For much of the past four years, it seems that all I have done is write. A political science major with minors in English and religion, I rarely find myself studying for tests; instead, I crank out page after page for term papers. When I am done with that, I usually head to The Chronicle office and once again wrestle with the keyboard in an attempt to produce something coherent and interesting for our readers.
So here I am, attempting to write a senior column and I have suddenly lost all of my words. Instead of language, I have been left with an uncanny sentiment.
This feeling I have inside of me is important. I don't want to mess it up, convolute it or taint its real message. So, as I narrate my somewhat non-succinct feelings, bear with me. In life, you really do have to take the good with the bad. But, over the past four years, I've noticed there are people out there who have that inspiring gift of being able to take the good, smile and pass the bad right up.
Please don't misunderstand me. I'm not some naive, oblivious moppet who thinks it's possible to live life without any troubles. I'm certainly not advocating staring trouble in the face and pretending it's not there. I acknowledge the importance of striving to change things for the better. All I'm saying is after four years of observation and participation in both leagues of thought, henceforth, I think I'll stick with the positive attitude.
I came to Duke looking to make friends with whom I could share bonds for a lifetime. I came expecting to find professors who inspired me so much they brought me to tears and classes that challenged me so much they too sometimes brought me to tears. I came to find love and heartbreak. I came to live, learn and grow up. And, incredibly enough, I think I found just about all of this.
This University is an amazing place. During my time here, I have experienced many of Duke's wonderful, formative aspects. But also during my time here, I have been disenchanted with a few things. Yet, I as I look back over everything, maybe it was not so much the campus that disappointed me, but rather myself.
It seems like there have been countless opportunities I have passed up here that I will never have the chance to do again. My friends have gone on mission trips over spring break. I wish I had done that. I regret not becoming involved in the various theater and dance groups on campus. There have been professors whom I wish I had sought out more actively and classes that I wish I had known about. For these missed opportunities, I have only myself to blame.
But then I stop and think about all that I have done here - all that the school with its ups and downs has allowed me to cherish. I smile as I think about all of the truly inspiring people I have met here who will soon head off to tackle the worlds of law, medical and divinity school at incredible institutions like Harvard, UVA and Yale. And then that rush of optimism and cheerfulness takes hold.
I don't think I possess the merit to give advice. I'm too young for that. I wish I had the capacity to convey the awe and contentedness with which I exit this campus. If my words have any weight, I'd like to pass on my fascination with the realm of the positive.

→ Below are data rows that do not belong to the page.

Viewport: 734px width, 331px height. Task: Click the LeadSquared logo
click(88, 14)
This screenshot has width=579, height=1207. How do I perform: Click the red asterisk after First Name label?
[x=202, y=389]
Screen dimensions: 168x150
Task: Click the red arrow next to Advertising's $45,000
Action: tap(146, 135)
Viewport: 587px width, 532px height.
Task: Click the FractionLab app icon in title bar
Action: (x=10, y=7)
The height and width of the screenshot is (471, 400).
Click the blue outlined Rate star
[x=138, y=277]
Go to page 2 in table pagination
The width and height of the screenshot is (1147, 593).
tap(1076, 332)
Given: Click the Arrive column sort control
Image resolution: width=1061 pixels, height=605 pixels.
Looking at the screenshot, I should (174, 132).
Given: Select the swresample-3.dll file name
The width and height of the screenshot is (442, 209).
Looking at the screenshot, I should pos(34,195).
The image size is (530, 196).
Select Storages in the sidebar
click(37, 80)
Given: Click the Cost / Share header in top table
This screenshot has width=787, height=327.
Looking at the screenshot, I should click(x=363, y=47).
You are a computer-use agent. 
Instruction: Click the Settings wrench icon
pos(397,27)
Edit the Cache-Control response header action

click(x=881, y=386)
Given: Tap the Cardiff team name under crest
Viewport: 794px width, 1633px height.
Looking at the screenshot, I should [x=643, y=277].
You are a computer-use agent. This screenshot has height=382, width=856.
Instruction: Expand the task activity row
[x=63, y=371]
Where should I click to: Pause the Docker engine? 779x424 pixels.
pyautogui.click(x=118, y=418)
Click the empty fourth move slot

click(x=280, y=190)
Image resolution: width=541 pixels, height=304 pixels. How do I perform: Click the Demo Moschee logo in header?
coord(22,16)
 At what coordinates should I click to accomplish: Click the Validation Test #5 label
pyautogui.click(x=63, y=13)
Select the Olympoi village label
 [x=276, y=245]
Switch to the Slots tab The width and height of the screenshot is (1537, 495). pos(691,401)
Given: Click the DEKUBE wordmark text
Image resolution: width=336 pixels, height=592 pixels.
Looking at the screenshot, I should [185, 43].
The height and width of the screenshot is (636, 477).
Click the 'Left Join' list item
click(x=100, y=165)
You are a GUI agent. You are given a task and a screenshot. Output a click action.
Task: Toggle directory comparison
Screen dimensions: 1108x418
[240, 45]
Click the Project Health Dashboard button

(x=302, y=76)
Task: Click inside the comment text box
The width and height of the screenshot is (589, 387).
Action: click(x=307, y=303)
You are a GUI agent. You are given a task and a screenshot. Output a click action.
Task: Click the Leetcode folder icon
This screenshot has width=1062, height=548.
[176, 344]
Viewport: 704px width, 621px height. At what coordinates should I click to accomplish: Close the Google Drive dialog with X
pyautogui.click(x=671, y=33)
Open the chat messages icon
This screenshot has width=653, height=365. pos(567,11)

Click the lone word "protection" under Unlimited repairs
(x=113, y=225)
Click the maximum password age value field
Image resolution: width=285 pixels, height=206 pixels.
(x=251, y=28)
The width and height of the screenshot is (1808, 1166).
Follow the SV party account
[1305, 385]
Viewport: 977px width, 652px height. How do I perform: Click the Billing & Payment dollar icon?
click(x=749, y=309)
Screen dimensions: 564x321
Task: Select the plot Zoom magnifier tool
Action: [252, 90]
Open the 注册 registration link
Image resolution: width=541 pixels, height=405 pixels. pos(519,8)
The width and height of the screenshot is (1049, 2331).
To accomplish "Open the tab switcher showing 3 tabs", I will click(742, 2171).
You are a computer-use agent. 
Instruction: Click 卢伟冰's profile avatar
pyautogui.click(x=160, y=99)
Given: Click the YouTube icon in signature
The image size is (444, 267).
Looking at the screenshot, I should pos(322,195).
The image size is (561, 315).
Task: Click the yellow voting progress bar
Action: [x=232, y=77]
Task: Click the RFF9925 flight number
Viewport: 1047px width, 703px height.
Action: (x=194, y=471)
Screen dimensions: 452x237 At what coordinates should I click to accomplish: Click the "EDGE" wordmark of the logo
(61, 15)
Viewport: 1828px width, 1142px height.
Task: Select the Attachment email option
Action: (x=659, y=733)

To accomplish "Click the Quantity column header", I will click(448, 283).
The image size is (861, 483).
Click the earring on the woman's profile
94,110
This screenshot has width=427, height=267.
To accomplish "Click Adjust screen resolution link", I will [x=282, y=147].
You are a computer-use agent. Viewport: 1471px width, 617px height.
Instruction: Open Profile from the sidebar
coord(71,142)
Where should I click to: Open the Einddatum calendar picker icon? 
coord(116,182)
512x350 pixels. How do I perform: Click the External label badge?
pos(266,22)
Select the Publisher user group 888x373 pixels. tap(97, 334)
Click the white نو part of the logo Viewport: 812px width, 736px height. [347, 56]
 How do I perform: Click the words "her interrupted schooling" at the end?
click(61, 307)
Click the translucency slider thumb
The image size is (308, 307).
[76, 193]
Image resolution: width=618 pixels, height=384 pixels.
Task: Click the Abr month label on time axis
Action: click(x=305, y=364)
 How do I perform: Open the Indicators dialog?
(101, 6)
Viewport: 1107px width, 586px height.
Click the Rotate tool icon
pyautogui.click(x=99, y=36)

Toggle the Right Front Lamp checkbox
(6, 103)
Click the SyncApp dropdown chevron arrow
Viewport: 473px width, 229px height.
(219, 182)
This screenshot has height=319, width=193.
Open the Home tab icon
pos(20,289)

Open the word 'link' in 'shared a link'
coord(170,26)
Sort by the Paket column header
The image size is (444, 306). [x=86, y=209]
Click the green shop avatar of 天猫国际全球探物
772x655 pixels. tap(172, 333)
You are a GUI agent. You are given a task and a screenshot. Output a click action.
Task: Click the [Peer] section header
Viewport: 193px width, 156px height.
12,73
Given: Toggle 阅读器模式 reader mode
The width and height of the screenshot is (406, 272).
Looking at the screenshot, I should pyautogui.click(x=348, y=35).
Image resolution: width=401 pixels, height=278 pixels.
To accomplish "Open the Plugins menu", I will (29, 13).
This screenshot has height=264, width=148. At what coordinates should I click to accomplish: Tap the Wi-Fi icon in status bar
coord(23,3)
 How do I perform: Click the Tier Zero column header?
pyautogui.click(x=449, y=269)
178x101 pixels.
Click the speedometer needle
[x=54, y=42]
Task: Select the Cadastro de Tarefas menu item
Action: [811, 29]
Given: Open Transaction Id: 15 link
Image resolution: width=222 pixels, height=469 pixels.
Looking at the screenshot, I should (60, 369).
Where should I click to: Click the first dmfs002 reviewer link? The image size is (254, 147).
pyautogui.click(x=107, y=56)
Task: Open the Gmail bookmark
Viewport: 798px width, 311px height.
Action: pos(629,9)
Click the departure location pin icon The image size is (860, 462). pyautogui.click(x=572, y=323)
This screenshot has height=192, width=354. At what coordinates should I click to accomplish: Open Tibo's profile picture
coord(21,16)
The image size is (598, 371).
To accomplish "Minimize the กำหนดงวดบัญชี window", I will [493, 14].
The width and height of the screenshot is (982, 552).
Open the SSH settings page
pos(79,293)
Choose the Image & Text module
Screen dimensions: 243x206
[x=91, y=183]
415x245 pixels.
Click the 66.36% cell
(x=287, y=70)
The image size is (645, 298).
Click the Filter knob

I suppose it's a bit ironic that for three of my four years with The Chronicle, I've devoted my efforts to the features department. The most common response I receive when I tell someone I write features is "Oh," with a smile and a nod, and then shortly thereafter, "What exactly is a feature?" Still not 100 percent sure how to answer after three years, I typically respond that they are the human-interest stories. Features involve in-depth reporting written in a more intimate style. But what I've come to realize about my department is it embodies the very spirit I am trying to capture as I leave Duke.
What is the features department? It's the positive stories in the paper. Not that there can't be positive stories elsewhere in the paper. But, I think it's safe to say that features are the only stories that are consistently optimistic. With my beat, I don't have to worry about covering heartache or the seedier side of the University.
And so, it seems my stories have embodied my spirit. Or, in any case, the spirit that I admire. As I say my good-byes to Duke, I take comfort in this powerful appreciation for the potency hidden within a pleasant, positive outlook.